Best of Last Week—Substance that sparked life on Earth, upending chatbots, protein in blood linked to depression
It was a good week for biology research as a team of primatologists with the Neotropical Primates Research Group observed compassionate disabled infant care from a wild capuchin monkey mother—the mother gave extra care after her baby suffered a dislocated knee. Also, a team of climatologists from France, Russia and Germany found that ancient viruses dormant for tens of thousands of years in permafrost can infect modern amoeba when they are revived. And a team at Rutgers University identified a substance that may have sparked life on Earth—a peptide they named Nickelback that may help space scientists in the search for life elsewhere in the universe.
In technology news, a team at the University of Michigan demonstrated a reconfigurable transistor using a ferroelectric semiconductor they had developed. Because it is nanoscale-thin, they plan to test its use in shrinking communications devices on smartphones. Also, a team of computer scientists at Saarland University's CISPA Helmholtz Center for Information Security suggested that "indirect prompt injection" attacks could upend chatbots by inserting malevolent code into a user-chatbot exchange. And a team with members affiliated with multiple institutions in China developed low-loss devices for connecting individual modules in modular superconducting quantum processors based on pure aluminum cables and on-chip impedance transformers. And a team of roboticists at Carnegie Mellon University demonstrated a robot that could autonomously explore real-world environments—called ALAN, the robot was able to complete multiple tasks in unfamiliar environments.

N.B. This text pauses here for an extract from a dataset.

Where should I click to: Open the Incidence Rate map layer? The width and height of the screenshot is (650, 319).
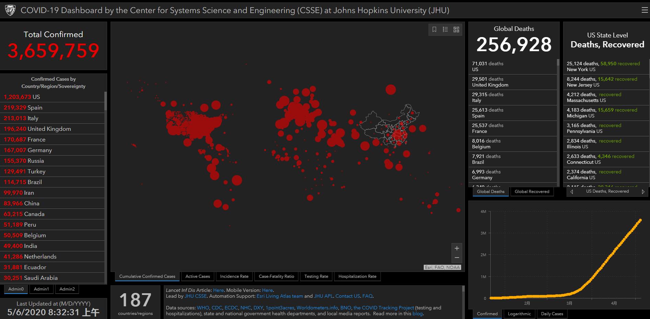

In other news, a team of public health scientists at the University of Chicago found evidence of an increase in hospitalizations for heart attacks and heart failure in older adults living near fracking sites. Though unable to explain why such risks might be involved with fracking, the team suggested it might be due to air or water pollution related to such activity. Also, an international team of biologists discovered an enzyme that can turn air into electricity using hydrogen, possibly providing a new clean source of energy—the enzyme is produced by bacteria called Mycobacterium smegmatis. And finally, another team of biologists, this one with members from Institut Pasteur, CNRS and Inserm, discovered a protein in human blood that they believe can be linked to elevated levels of depression.